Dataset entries
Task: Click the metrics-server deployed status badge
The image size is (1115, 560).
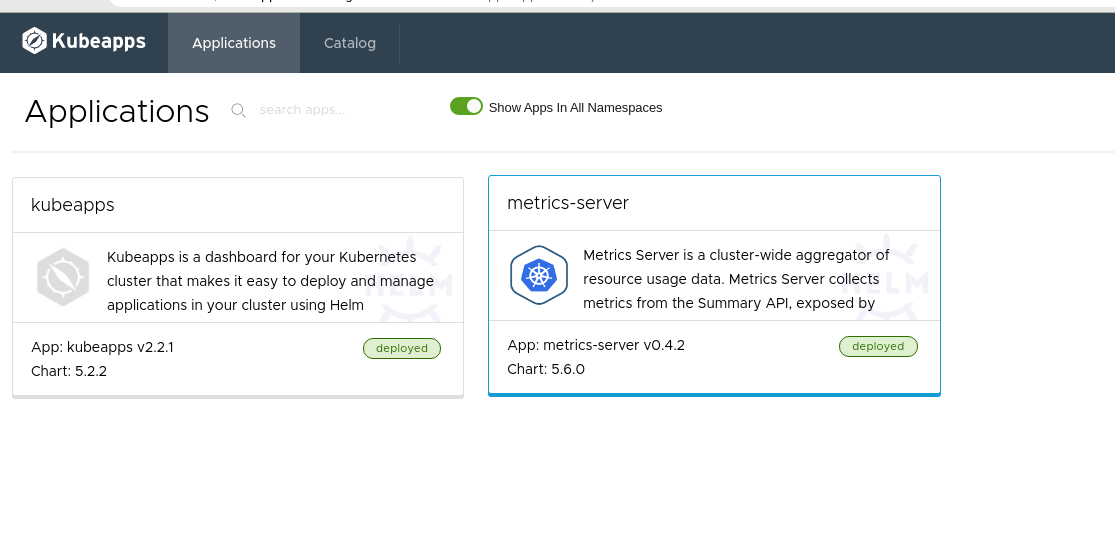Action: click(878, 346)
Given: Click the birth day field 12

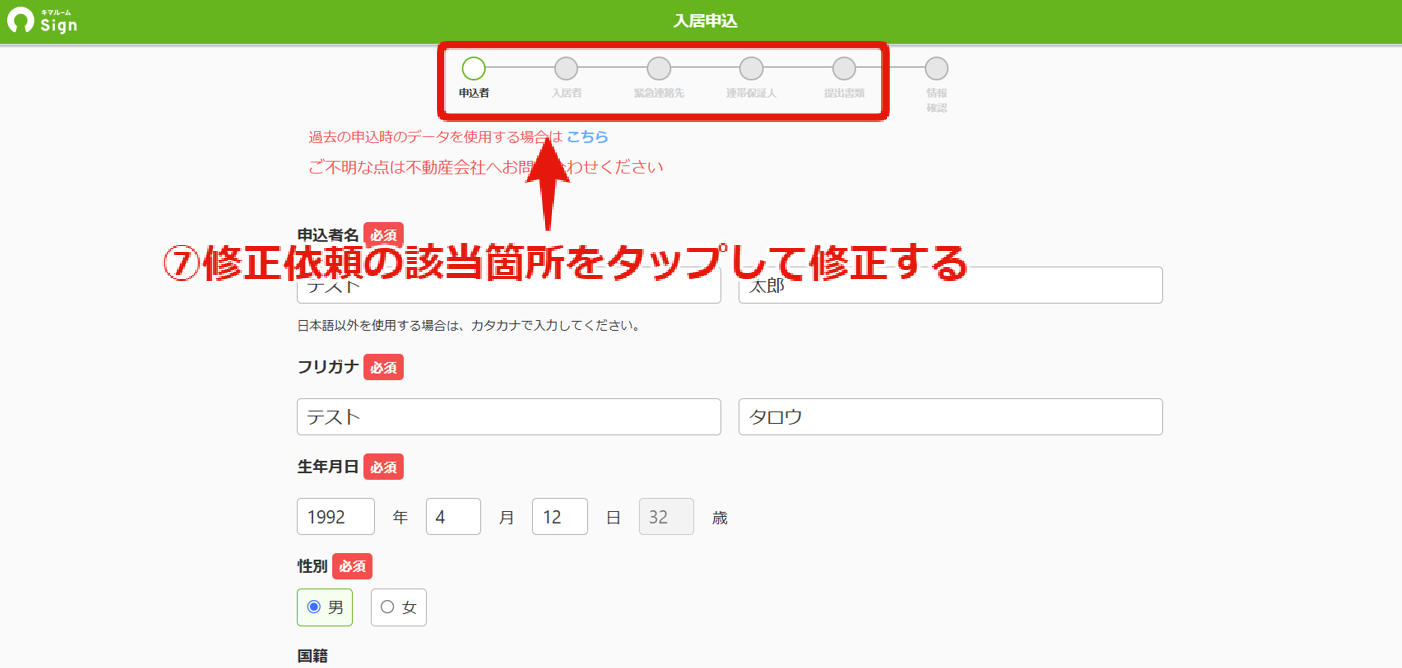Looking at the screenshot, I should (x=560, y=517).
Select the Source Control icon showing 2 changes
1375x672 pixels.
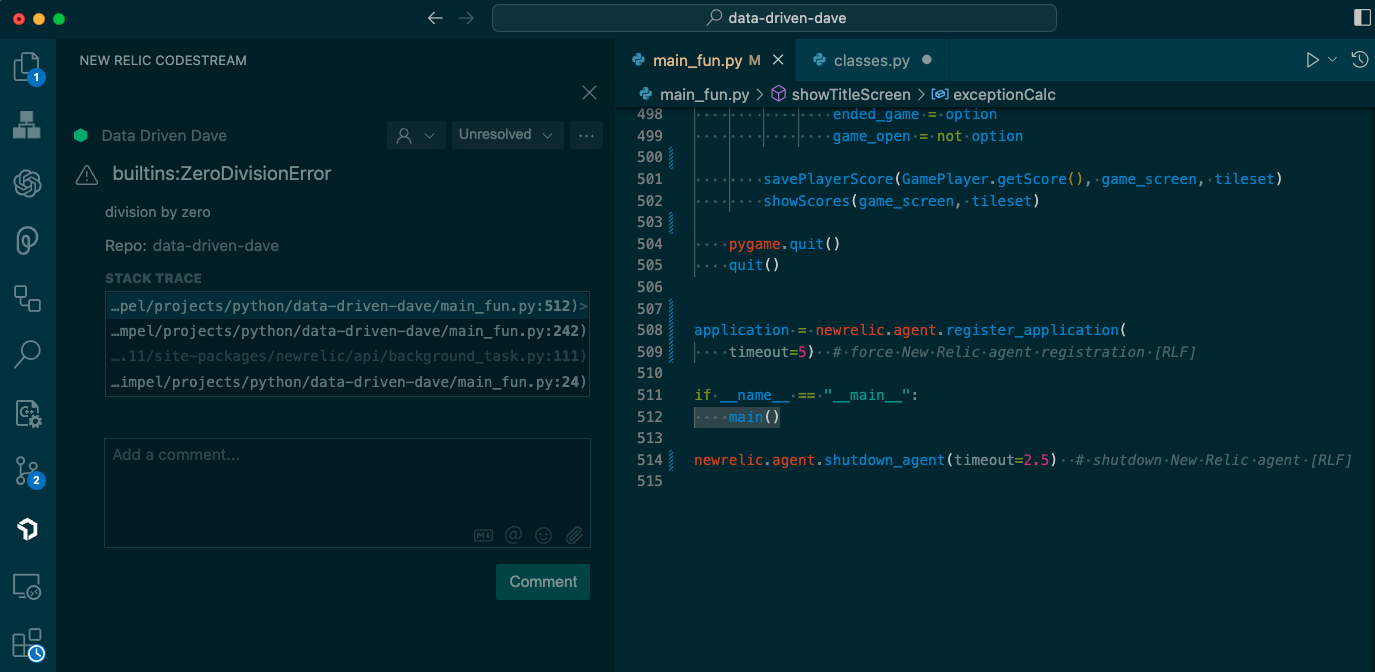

### AIM OF THE EXERCISE
Both ends included, copy the lines from the one holding "The image size is (1115, 560)." to the last line of the entries exactly, with all pictures left out.

### ANSWER
The image size is (1115, 560).
Action: click(878, 346)
Given: Click the birth day field 12

Looking at the screenshot, I should (x=560, y=517).
Select the Source Control icon showing 2 changes
1375x672 pixels.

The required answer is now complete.